Extracto del documento:
------------------------------------------------

El fotógrafo Pedro Coll firma un ensayo sociológico sobre la capital cubana en los 6 meses que van del pacto Obama-Raúl Castro al izado de banderas en las embajadas en el 2015
15 nov 2019 . Actualizado a las 22:31 h.Entre el sigilo de Robert Frank en The Americans y el lenguaje agresivo de William Klein en New York. En estas coordenadas, propias de los 50, se mueve la inspiración con la que el fotógrafo menorquín Pedro Coll (Mahón, 1947) encaró La Habana por segunda vez. El fruto del primer abordaje fue El tiempo detenido (1995), libro que mostraba una ciudad que conoció un año antes, un país sumido en la tristeza y en el que la gente vivía aún en la asunción de la caída de la URSS y el deterioro económico. «Era un momento interesante, se percibía en el ambiente la sensación casi enfermiza de las carencias. Y, sin embargo, no se trataba de una sociedad tercermundista, estaba estructurada, era culta, aspiraba a conocer lo que pasaba fuera», evoca Coll. Aun así -«soy un narrador, pero no pretendía hacer un reportaje»- usó el blanco y negro: «Era La Habana que veía -dice-; de hecho, allí el libro no ha gustado»; demasiada calle, demasiados negros, y todo servido sin edulcorar, al natural, sin evitar la aspereza.
Por las mismas razones, relacionadas con el mundo de la publicidad y el turismo, el fotógrafo balear siguió visitando Cuba. Hizo exposiciones, contactos, amistades y muchas fotos. «Fui testigo de aquella evolución sin evolución», concede. Y llegó el acuerdo de deshielo que parecía definitivo suscrito por Obama y Raúl Castro.

------------------------------------------------

Entradas de datos recopiladas:
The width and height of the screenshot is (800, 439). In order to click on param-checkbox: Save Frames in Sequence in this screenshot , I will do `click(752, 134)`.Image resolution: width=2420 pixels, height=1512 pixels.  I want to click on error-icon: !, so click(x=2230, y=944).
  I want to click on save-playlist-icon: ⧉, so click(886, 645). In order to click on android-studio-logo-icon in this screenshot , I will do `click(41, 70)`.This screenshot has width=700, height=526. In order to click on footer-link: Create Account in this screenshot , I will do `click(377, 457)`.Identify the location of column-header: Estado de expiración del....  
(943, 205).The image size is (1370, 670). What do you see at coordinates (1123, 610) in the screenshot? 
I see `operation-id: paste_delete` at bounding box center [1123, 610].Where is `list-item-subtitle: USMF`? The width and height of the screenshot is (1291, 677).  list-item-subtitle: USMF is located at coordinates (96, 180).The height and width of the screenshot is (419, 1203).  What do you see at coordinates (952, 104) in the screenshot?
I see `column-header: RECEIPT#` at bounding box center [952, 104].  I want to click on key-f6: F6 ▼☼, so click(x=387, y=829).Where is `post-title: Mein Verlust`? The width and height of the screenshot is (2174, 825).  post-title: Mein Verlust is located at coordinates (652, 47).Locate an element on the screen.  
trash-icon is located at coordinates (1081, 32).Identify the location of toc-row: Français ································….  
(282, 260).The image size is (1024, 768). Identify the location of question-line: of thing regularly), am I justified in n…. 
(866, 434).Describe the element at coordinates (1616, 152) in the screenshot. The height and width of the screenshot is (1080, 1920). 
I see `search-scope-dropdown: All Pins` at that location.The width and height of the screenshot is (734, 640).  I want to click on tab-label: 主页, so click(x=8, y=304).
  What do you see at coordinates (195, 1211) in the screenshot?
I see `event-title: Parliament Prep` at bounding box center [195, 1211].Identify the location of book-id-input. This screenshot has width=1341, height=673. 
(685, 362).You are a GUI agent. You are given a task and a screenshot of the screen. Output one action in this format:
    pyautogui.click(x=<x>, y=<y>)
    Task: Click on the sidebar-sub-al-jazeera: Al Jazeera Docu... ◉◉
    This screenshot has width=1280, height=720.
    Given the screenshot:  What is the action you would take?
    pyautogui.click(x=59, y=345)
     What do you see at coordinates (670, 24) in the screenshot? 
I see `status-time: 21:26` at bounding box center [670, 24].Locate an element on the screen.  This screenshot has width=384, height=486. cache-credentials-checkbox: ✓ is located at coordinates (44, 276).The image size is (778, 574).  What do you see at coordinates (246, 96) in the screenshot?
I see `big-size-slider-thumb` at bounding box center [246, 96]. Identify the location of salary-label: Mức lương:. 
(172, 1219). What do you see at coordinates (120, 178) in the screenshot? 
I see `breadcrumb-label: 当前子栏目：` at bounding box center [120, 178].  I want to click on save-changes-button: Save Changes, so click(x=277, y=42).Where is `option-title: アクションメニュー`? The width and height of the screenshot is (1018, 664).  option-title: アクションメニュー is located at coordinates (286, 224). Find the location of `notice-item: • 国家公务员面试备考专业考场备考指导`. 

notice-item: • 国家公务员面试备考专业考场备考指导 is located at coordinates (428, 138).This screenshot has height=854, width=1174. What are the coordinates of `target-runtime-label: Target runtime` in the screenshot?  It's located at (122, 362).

------------------------------------------------

Acción requerida 1:
Según el artículo sobre Pedro Coll, indica si cada afirmación es correcta (sí o no) y cita las palabras que lo deciden:
(a) Pedro Coll nació en Mahón en 1947.
(b) El tiempo detenido se publicó en 2005.
(c) Para ese libro, Coll fotografió en color.
Acción requerida 2: Cambia el nombre "Cuba" por "la isla" al reproducir el pasaje del artículo sobre Pedro Coll que empieza en "Por las mismas" y continúa hasta "y Raúl Castro.".
Acción requerida 3:
Contesta con datos del artículo sobre Pedro Coll:
(a) ¿Qué gentilicio se le da al fotógrafo?
(b) ¿Quiénes suscribieron el acuerdo de deshielo?
(c) ¿Cuántos meses abarca el ensayo sobre la capital cubana?
Para responder, apóyate solo en el artículo.

Respuesta 1:
(a) Sí: "Pedro Coll (Mahón, 1947)".
(b) No: "El tiempo detenido (1995)".
(c) No: "usó el blanco y negro".

Respuesta 2:
Por las mismas razones, relacionadas con el mundo de la publicidad y el turismo, el fotógrafo balear siguió visitando la isla. Hizo exposiciones, contactos, amistades y muchas fotos. «Fui testigo de aquella evolución sin evolución», concede. Y llegó el acuerdo de deshielo que parecía definitivo suscrito por Obama y Raúl Castro.

Respuesta 3:
(a) Menorquín.
(b) Obama y Raúl Castro.
(c) Seis meses.